Photo by Staff Sgt. Luis R. Agostini

Marines battle Taliban, IEDs and the flu

2 Dec 2009 | Lance Cpl. Walter Marino

Aside from the constant threat of enemy contact and roadside bombs, Marines throughout Afghanistan are taking an offensive posture against another potentially deadly enemy – the flu.

Nearly 400 Marines and sailors with Regimental Combat Team 7 at Camp Dwyer, Afghanistan, and many other Marines throughout southern Afghanistan have received the H1N1 vaccination in an effort to keep Marines on the frontlines healthy and in the fight.

“In Vietnam, a lot of people died from malaria. That could have been prevented. We don’t want people to ask, ‘what did the people die in Afghanistan from,’ and it be the flu,” said Petty Officer 2nd Class Christian R. Johnroe, a corpsman with Preventive Medicine, Combat Logistics Regiment 2. “We are trying to keep people safe from what we can control. We want every Marine in this fight so we can win this war.”

According to the Center for Disease Control, an estimated 22 million people worldwide have been diagnosed with the H1N1 flu virus from April through Oct. 17, resulting in approximately 98,000 hospitalizations. An estimated 3,900 have died from the H1N1 flu.

“This is relatively low when you consider that in the United States alone, there are approximately 200,000 people hospitalized, with 36,000 deaths due to seasonal flu annually,” said Navy Lt.

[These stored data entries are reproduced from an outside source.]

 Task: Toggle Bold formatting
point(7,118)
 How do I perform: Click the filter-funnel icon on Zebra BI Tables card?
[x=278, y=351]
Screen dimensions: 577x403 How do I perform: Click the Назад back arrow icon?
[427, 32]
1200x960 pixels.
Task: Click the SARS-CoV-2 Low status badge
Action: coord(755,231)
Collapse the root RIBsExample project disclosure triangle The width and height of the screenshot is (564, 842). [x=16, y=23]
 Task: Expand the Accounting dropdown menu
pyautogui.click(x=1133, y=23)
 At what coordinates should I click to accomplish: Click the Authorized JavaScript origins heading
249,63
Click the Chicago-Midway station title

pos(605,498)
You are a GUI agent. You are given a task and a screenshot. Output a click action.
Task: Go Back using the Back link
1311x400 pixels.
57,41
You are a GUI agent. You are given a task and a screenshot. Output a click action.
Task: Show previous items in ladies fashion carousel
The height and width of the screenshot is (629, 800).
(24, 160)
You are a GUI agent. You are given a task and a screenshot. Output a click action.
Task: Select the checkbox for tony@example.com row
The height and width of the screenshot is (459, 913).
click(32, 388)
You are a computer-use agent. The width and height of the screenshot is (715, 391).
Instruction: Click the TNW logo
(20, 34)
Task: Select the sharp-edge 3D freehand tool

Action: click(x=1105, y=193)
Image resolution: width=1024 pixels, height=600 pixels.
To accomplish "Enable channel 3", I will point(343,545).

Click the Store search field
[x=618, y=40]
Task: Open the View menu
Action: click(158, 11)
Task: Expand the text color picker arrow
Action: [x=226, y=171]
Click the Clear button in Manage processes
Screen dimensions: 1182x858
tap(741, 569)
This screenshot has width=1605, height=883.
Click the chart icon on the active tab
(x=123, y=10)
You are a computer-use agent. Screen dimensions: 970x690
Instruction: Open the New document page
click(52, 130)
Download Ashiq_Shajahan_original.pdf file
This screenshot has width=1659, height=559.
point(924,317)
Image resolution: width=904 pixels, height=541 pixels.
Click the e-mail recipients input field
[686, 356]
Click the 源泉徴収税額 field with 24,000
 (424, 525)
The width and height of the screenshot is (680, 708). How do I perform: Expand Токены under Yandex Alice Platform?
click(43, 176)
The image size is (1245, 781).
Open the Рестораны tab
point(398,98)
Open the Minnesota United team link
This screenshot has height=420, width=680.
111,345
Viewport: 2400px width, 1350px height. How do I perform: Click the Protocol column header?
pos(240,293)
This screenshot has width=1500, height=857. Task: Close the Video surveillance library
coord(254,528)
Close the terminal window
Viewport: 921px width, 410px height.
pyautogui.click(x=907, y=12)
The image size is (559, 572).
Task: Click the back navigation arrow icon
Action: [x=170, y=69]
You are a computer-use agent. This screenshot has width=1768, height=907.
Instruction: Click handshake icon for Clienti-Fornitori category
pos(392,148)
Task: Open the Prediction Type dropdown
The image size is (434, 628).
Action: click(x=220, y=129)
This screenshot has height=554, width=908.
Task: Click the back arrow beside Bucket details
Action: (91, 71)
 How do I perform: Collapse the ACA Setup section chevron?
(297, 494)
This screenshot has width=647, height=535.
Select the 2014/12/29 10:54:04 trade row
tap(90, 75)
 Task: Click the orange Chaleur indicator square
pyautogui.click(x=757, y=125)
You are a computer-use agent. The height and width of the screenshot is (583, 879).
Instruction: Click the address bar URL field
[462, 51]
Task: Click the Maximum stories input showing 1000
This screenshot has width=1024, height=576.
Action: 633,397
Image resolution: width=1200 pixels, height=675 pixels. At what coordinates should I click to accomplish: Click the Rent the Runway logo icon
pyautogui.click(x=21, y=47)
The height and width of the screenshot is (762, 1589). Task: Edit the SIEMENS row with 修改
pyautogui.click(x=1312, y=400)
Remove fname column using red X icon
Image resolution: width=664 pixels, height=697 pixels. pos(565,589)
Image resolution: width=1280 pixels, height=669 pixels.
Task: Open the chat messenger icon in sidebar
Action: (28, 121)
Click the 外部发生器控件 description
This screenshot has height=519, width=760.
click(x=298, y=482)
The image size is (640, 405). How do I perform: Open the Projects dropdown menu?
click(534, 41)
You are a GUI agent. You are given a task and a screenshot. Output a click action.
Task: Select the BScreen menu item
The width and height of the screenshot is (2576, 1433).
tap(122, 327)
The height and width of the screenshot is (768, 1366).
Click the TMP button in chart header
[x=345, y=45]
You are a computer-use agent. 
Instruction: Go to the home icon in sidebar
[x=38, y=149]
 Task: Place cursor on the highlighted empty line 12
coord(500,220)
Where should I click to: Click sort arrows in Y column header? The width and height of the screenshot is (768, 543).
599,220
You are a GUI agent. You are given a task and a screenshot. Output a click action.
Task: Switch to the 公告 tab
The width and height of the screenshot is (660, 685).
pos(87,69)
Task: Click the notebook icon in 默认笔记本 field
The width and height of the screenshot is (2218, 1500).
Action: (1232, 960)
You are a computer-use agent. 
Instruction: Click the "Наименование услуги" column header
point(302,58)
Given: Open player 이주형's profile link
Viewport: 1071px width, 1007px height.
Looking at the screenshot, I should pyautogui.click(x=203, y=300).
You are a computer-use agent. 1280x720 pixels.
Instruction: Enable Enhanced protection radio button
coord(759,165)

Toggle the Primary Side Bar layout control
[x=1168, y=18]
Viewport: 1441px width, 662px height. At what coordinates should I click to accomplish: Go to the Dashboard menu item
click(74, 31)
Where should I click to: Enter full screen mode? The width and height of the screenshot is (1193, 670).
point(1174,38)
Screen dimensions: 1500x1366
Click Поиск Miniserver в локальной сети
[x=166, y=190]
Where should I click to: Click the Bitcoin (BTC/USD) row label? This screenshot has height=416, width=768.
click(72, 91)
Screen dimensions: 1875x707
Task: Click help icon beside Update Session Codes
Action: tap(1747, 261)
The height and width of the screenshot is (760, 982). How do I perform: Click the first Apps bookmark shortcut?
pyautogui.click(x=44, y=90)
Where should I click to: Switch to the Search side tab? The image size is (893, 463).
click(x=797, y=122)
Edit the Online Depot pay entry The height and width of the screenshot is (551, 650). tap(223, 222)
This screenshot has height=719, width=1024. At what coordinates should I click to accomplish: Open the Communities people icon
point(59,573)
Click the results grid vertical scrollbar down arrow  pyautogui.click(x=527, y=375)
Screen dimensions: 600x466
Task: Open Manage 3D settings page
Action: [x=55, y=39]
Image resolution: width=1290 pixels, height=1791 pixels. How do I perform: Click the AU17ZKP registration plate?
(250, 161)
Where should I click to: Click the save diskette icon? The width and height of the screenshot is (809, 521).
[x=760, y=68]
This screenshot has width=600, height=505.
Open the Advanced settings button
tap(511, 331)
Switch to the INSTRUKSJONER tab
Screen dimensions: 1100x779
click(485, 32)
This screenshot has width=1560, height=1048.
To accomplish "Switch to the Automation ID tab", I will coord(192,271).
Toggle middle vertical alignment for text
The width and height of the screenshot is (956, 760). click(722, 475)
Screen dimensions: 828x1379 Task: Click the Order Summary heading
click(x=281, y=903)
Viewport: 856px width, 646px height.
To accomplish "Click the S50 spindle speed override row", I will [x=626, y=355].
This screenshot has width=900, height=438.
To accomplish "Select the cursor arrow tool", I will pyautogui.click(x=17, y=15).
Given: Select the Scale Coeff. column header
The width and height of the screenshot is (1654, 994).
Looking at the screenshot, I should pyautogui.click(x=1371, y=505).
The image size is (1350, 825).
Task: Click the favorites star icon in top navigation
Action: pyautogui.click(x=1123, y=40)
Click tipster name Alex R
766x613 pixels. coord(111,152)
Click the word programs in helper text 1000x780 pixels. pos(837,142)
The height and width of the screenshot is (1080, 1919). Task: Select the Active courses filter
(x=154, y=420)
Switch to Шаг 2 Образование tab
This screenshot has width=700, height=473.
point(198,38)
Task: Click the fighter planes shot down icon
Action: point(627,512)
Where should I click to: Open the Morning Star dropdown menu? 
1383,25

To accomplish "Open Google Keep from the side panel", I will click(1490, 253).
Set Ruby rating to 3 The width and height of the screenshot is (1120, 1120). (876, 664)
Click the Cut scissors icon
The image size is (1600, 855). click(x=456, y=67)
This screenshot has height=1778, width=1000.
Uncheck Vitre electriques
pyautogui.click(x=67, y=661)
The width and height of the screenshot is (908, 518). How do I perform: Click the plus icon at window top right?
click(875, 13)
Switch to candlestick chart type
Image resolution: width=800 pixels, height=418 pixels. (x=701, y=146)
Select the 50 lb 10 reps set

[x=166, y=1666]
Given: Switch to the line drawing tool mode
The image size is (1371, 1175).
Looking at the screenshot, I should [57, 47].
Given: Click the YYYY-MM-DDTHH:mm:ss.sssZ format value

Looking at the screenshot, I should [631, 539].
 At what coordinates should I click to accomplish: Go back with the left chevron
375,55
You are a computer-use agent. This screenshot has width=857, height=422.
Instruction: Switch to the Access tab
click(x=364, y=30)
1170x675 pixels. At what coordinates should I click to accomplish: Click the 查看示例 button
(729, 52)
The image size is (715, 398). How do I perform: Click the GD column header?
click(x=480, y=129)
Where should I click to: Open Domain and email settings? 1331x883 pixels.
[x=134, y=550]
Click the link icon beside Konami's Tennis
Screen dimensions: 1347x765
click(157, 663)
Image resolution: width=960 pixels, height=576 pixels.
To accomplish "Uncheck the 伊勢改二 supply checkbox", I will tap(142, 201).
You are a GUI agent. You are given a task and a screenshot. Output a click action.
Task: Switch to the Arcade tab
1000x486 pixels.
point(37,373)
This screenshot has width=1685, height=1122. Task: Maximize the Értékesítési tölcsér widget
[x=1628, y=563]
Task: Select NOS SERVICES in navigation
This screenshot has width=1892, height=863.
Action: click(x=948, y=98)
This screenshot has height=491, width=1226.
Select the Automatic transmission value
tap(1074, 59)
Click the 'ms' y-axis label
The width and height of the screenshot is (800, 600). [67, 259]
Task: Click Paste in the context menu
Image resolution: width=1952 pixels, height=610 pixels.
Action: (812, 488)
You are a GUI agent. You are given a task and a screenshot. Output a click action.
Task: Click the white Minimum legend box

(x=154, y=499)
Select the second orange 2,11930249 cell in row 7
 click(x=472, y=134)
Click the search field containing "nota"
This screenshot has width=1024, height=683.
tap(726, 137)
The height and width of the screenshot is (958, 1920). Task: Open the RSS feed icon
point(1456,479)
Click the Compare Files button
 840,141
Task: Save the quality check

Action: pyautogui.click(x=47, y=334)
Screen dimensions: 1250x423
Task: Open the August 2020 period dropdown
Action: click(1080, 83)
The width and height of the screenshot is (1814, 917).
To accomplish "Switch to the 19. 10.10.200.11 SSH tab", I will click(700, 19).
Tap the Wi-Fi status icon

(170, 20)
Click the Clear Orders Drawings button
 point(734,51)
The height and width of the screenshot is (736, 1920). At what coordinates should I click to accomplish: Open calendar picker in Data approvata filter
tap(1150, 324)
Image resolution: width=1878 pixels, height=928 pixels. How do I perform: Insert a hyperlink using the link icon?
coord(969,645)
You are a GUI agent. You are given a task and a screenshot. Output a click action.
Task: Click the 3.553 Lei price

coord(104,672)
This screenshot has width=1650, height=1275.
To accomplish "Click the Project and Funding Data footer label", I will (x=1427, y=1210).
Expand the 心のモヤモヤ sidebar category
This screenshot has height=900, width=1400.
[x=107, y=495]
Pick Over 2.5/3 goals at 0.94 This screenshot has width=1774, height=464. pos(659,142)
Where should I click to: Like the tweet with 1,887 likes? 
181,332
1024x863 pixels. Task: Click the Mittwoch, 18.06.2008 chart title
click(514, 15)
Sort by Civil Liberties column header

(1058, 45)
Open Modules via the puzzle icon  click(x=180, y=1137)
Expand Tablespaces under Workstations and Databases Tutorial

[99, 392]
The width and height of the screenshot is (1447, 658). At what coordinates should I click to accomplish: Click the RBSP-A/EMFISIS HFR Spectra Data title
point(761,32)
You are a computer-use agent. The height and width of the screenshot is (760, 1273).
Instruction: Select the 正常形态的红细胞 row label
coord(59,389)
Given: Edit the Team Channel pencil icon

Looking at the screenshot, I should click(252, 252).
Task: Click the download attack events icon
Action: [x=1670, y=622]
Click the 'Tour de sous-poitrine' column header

Connie R. Johnson, the officer in charge of Preventive Medicine, CLR-2. “The difference between numbers does not negate the importance of the H1N1 vaccine, however, as both seasonal and H1N1 flu virus can take a Marine out of the fight, and both vaccinations are a force multiplier.”

No chances are being taken on the Marines’ health in Afghanistan.

“We are trying to prevent people from being sick,” said Johnroe. “We take precautions, we don’t take chances.”

The corpsmen have received extensive training and education on the H1N1 virus and administering the vaccination.

“If the shot is administered in the tricep, and not the deltoid, it could not have the same effect, and the Marines health could be compromised,” Johnroe said. “The corpsmen here have been administrating it 100-percent correctly.”

Small-unit leaders throughout Afghanistan have ensured their Marines and sailors receive the vaccine, and stressed the importance of remaining healthy, as they continue to conduct counterinsurgency operations in partnership with the Afghan national security forces and the Government of the Islamic Republic of Afghanistan.

“From experiencing the flu before, I believe it’s pertinent for people to get the vaccine,” said Petty Officer 3rd Class William T. Morell, a corpsman with Regimental Combat Team 7. “It’s vital to make sure our Marines and sailors are kept in the fight so that they can win those hearts and minds.”

The danger in H1N1 is the body’s lack of immunity to the virus, explained Seaman Michael J. Arroyo, a corpsman for RCT-7.

“That’s why the vaccine is important. It’s giving the body immunity,” said Arroyo.

The H1N1 vaccine eliminates the specific threat of swine flu, but other flu viruses remain a possible threat. Arroyo advises Marines to get the seasonal flu shot as well and to practice proper hygiene.

“We tell our Marines to wash their hands before meals, and cover their mouths when coughing,” said Arroyo. “Keeping your body strong with daily exercise will help too.”